Lo primero que deplora es la decadente influencia de los intelectuales y sus Ideas (así, con i mayúscula). “Hoy, las ideas parecen no ser el motor de los cambios… Los descubrimientos y avances tecnológicos se consideran el motor del progreso y de la vida cultural”, le dijo a El Tiempo. Y las ideas son desplazadas por millones de ideítas, opiniones y anécdotas, esparcidas sin concierto alguno por televisión, trinos, blogs y otros medios digitales.

Desprovistas de oráculos orientadores, las sociedades de masas abrazan la cultura del espectáculo. En este punto el lamento del escritor alcanza su nota moralista más estridente: el talante de las sociedades contemporáneas es el de la “frivolidad”, que consiste en “tener una tabla de valores invertida o desequilibrada en la que la forma importa más que el contenido”, como dijo en La civilización del espectáculo.

Lo cual nos lleva al pronóstico ominoso. Todo esto tendría “un efecto muy nocivo para la supervivencia del sistema democrático y sus instituciones”, que el Nobel ha defendido valerosamente medio siglo.

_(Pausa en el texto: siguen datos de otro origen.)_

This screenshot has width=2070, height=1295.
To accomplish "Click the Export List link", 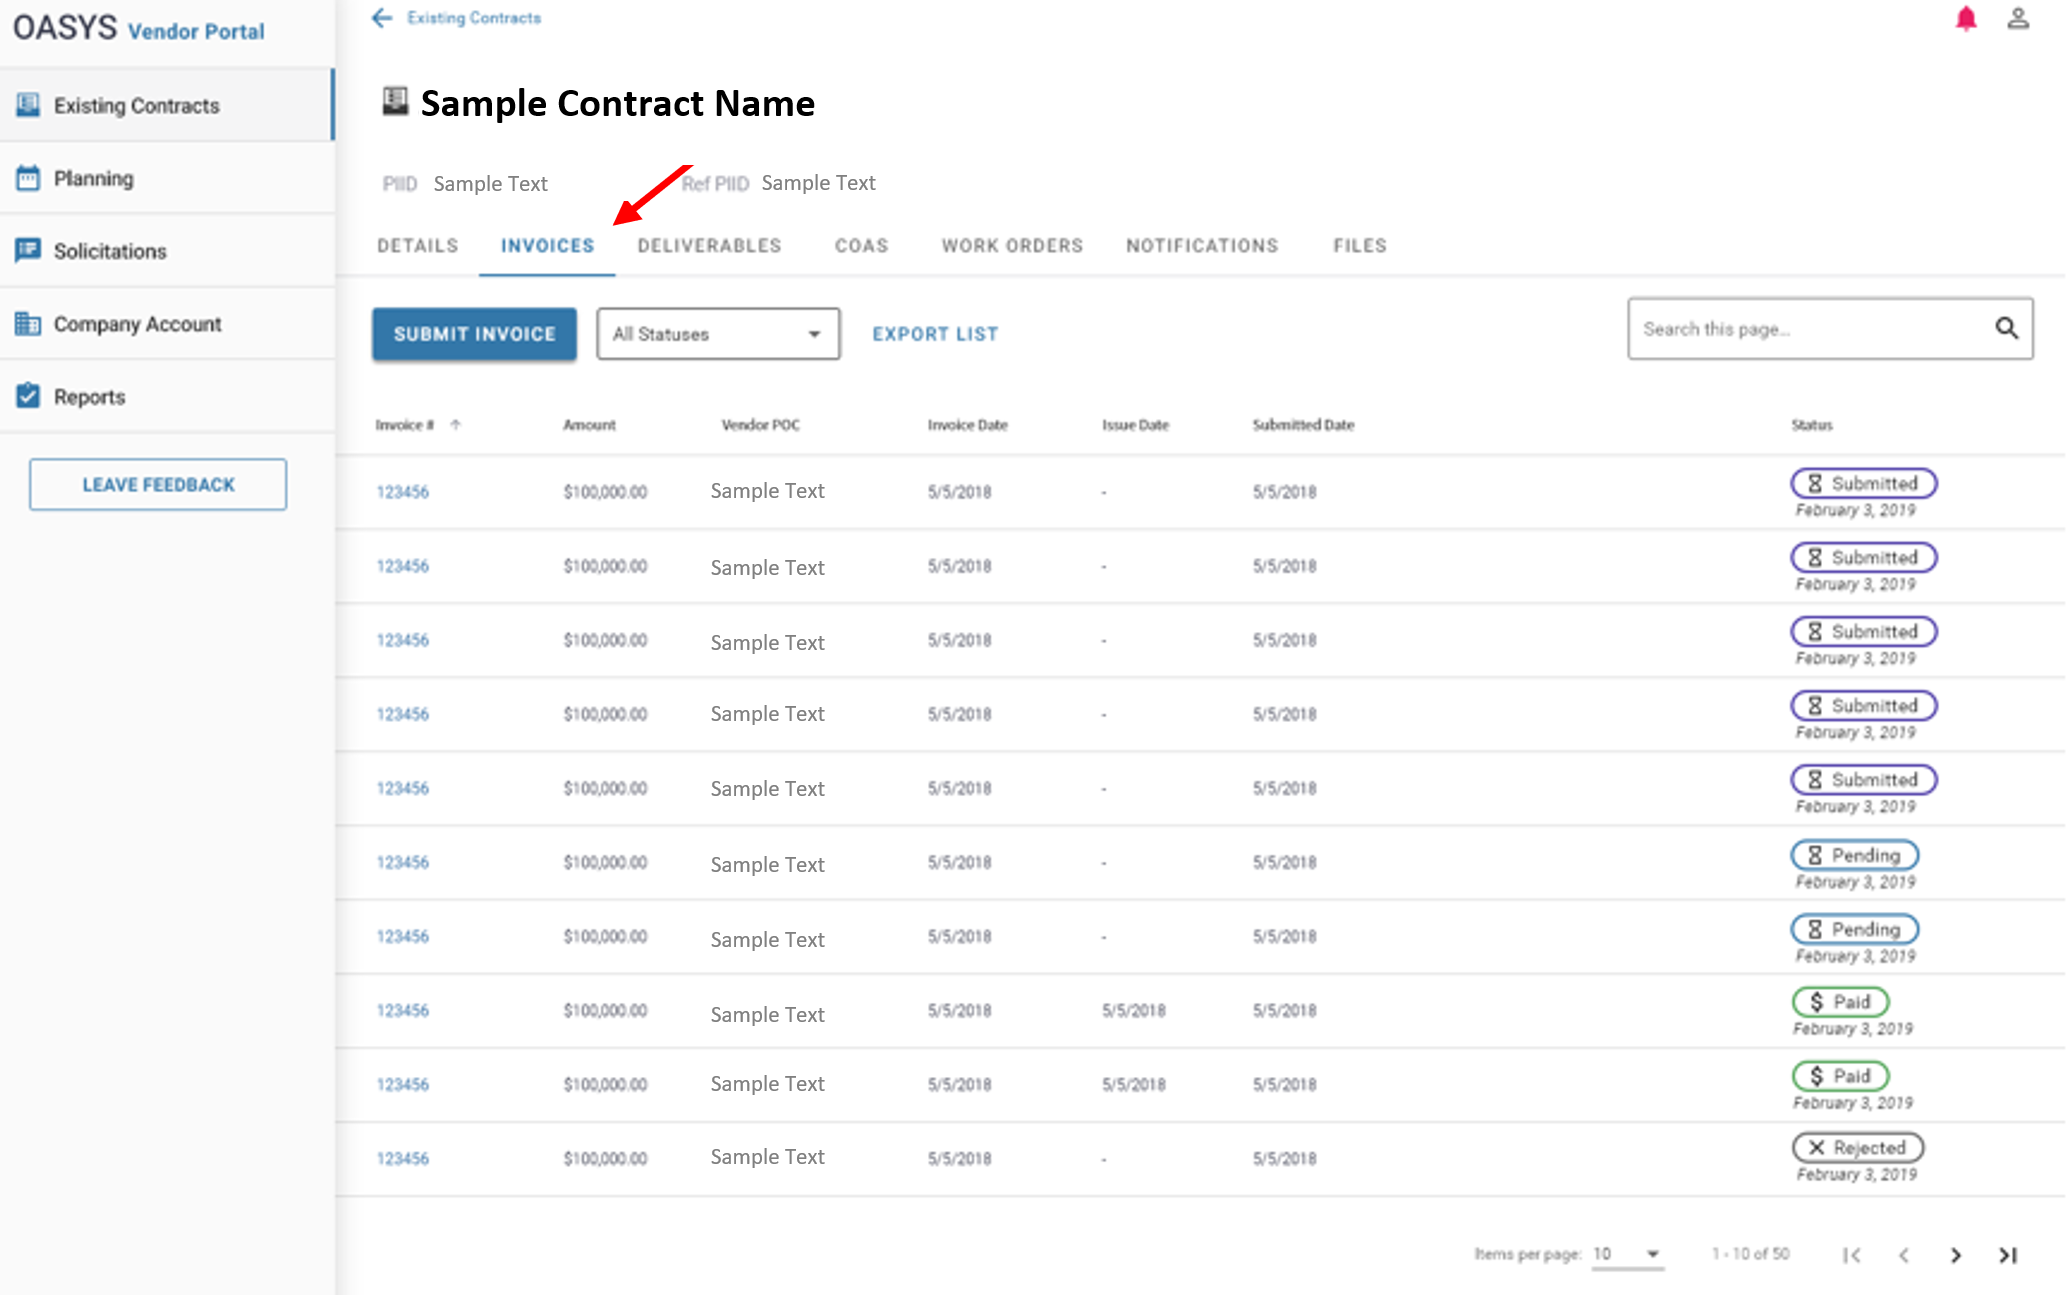I will (x=934, y=334).
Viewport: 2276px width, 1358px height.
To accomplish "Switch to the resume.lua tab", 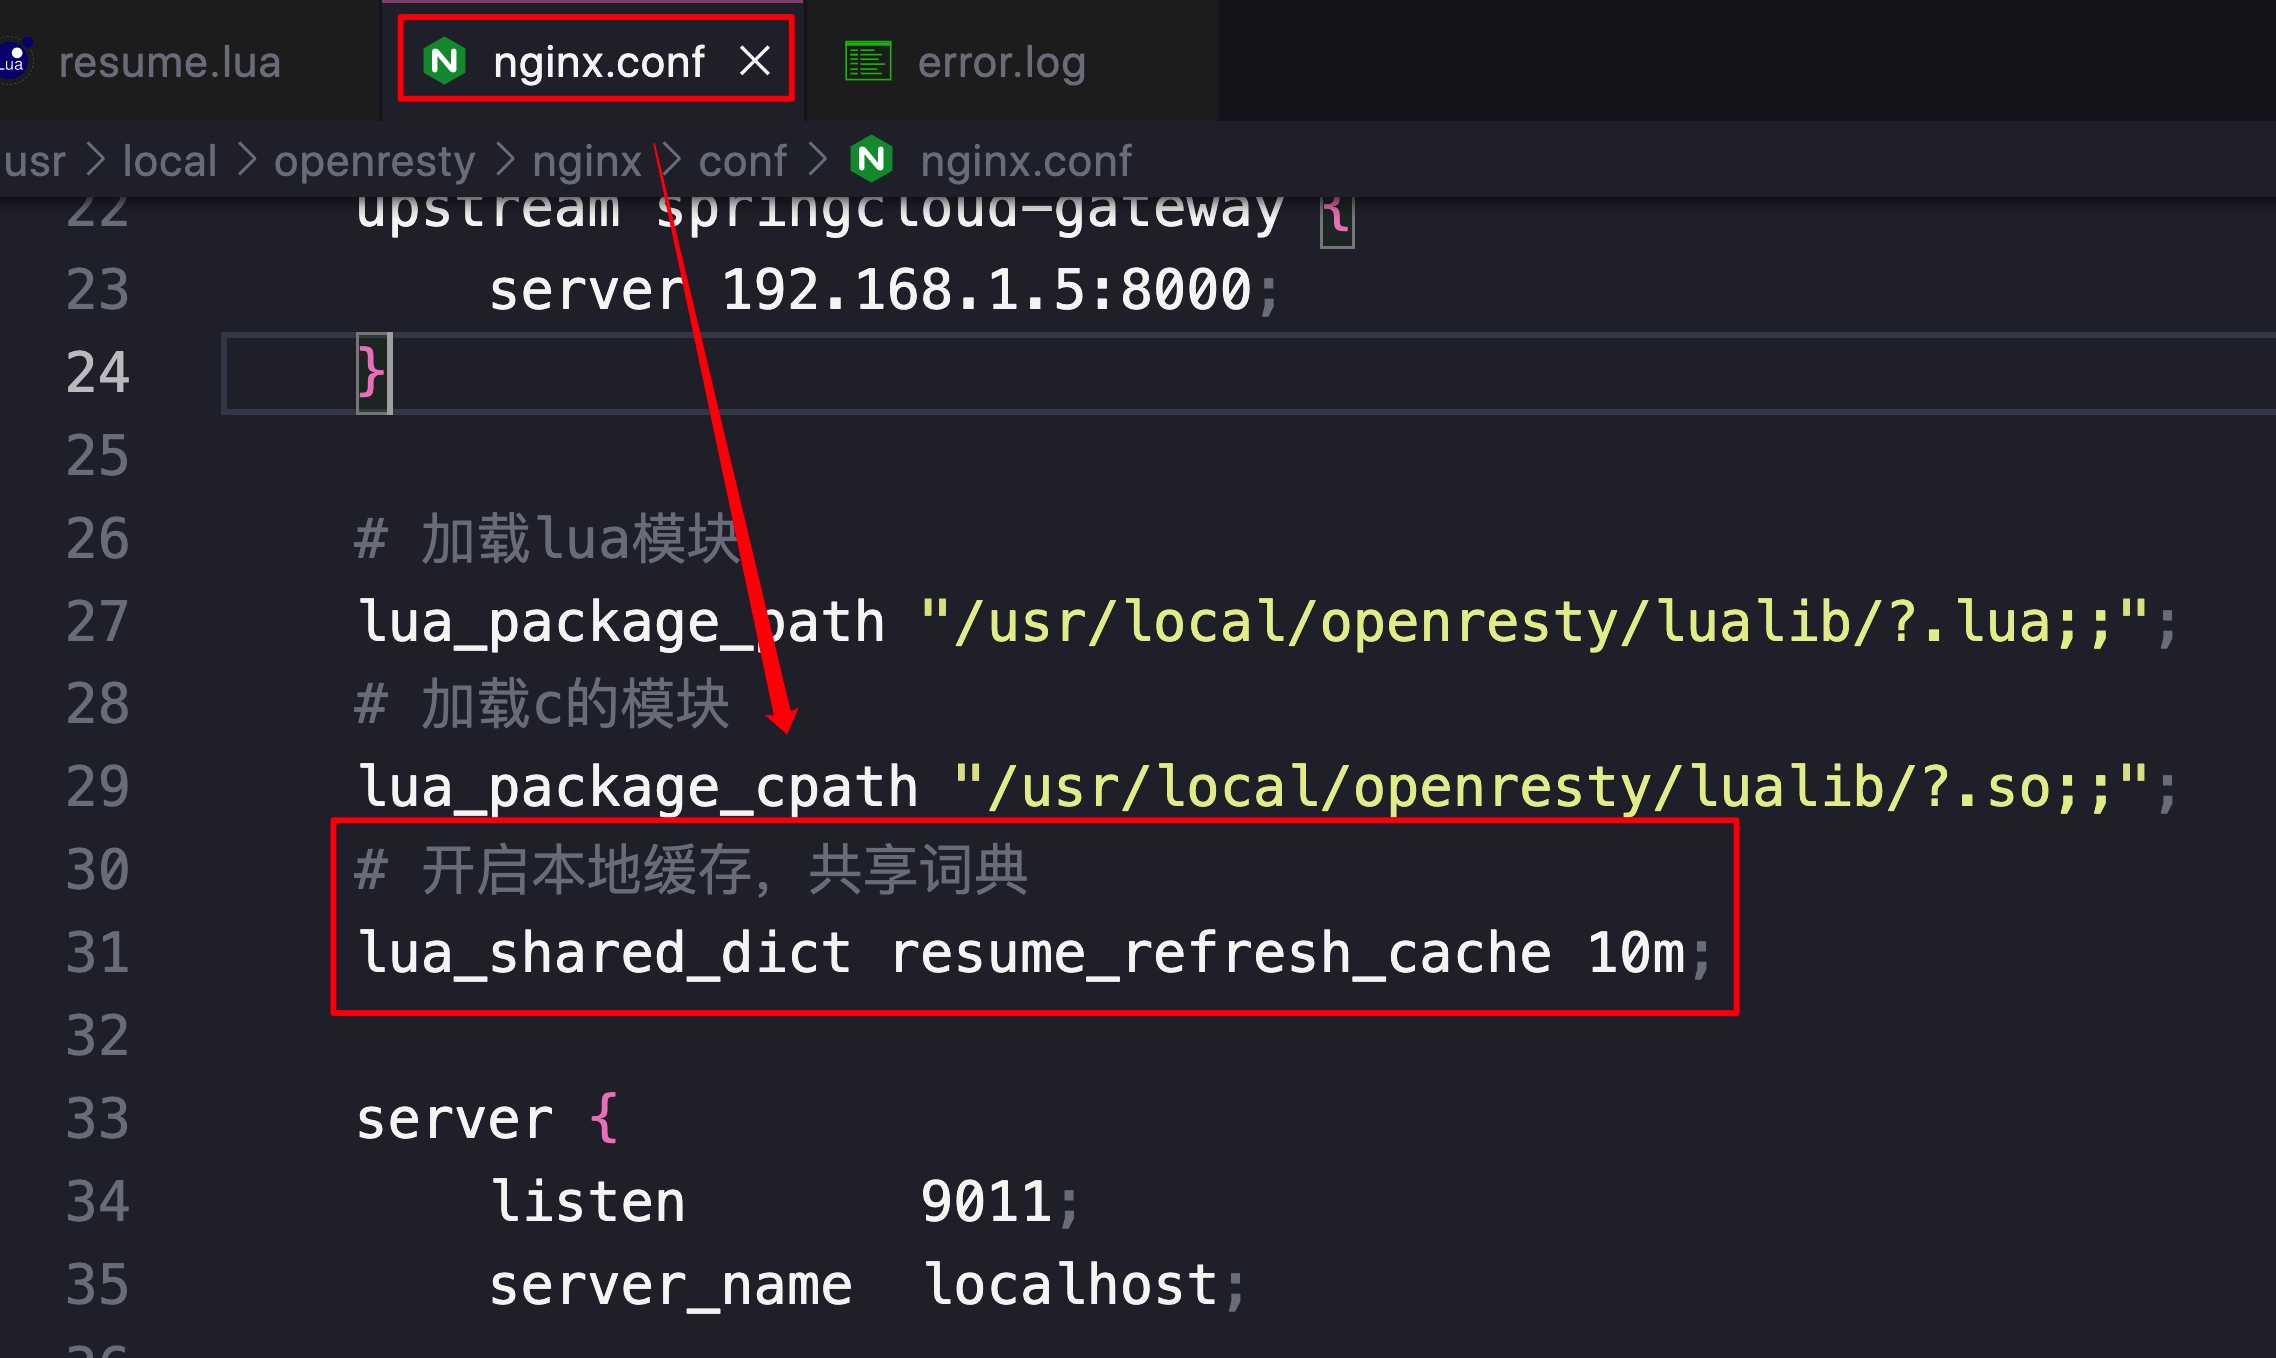I will [x=169, y=63].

El problema es que, como en tantos otros ensayos de Vargas Llosa, la elocuencia le lleva una larga distancia a la precisión empírica y la agudeza sociológica. Para comenzar, las sociedades de la alta cultura que celebra —la de la filosofía y la literatura occidentales, la de la ópera y los debates académicos en La Sorbona y Oxford— existieron sólo en algunos sectores de un puñado de países del primer mundo, y en los nuestros sólo en diminutas élites. Es la sociedad de los cafés parisinos de los cincuenta, donde a Vargas Llosa se le abrió el mundo de la literatura. Las mismas sociedades “bien ordenadas” que mayo de 1968 puso a tambalear, y que la globalización y las tecnologías digitales masivas han puesto en jaque.

El resultado de semejante desorden luce muy distinto del que preferirían los defensores del “buen gusto” como Vargas Llosa, quien no ha ocultado su desdén por la “cultura chicha” peruana. Son las culturas del “remix”, en la que músicos, lectores, estudiantes, blogueros, tuiteros, periodistas, activistas y millones de ciudadanos mezclan contenidos y géneros, con resultados de todo tipo.

Al hacerlo, escapan del control de los intermediarios profesionales: los intelectuales de oficio, las editoriales y disqueras convencionales, los periódicos tradicionales. De ahí la resistencia de todos estos, expresada en el lamento de Vargas Llosa. Como lo dijo el escritor mexicano Jorge Volpi, se trata de una nostalgia aristocrática, en el mejor sentido del término: la añoranza de “los buenos tiempos en que una élite —justa e ilustrada— conducía nuestras elecciones”.

Aquí está la contradicción entre la pulsión aristocrática y la aspiración democrática del Nobel. Como quedó claro desde la Primavera Árabe, si hay algo que teman los autócratas del mundo, es la capacidad de los ciudadanos de saltarse los filtros e intermediarios para crear y organizarse directamente.

Es curioso: Vargas Llosa, el demoledor crítico del colectivismo en La utopía arcaica, ha construido otra, que limita las libertades que defiende: la de una sociedad ordenada a la usanza del siglo XIX, donde la frontera entre la alta cultura y la cultura popular era celosamente guardada, y las ideas y opiniones eran dominio de unos pocos.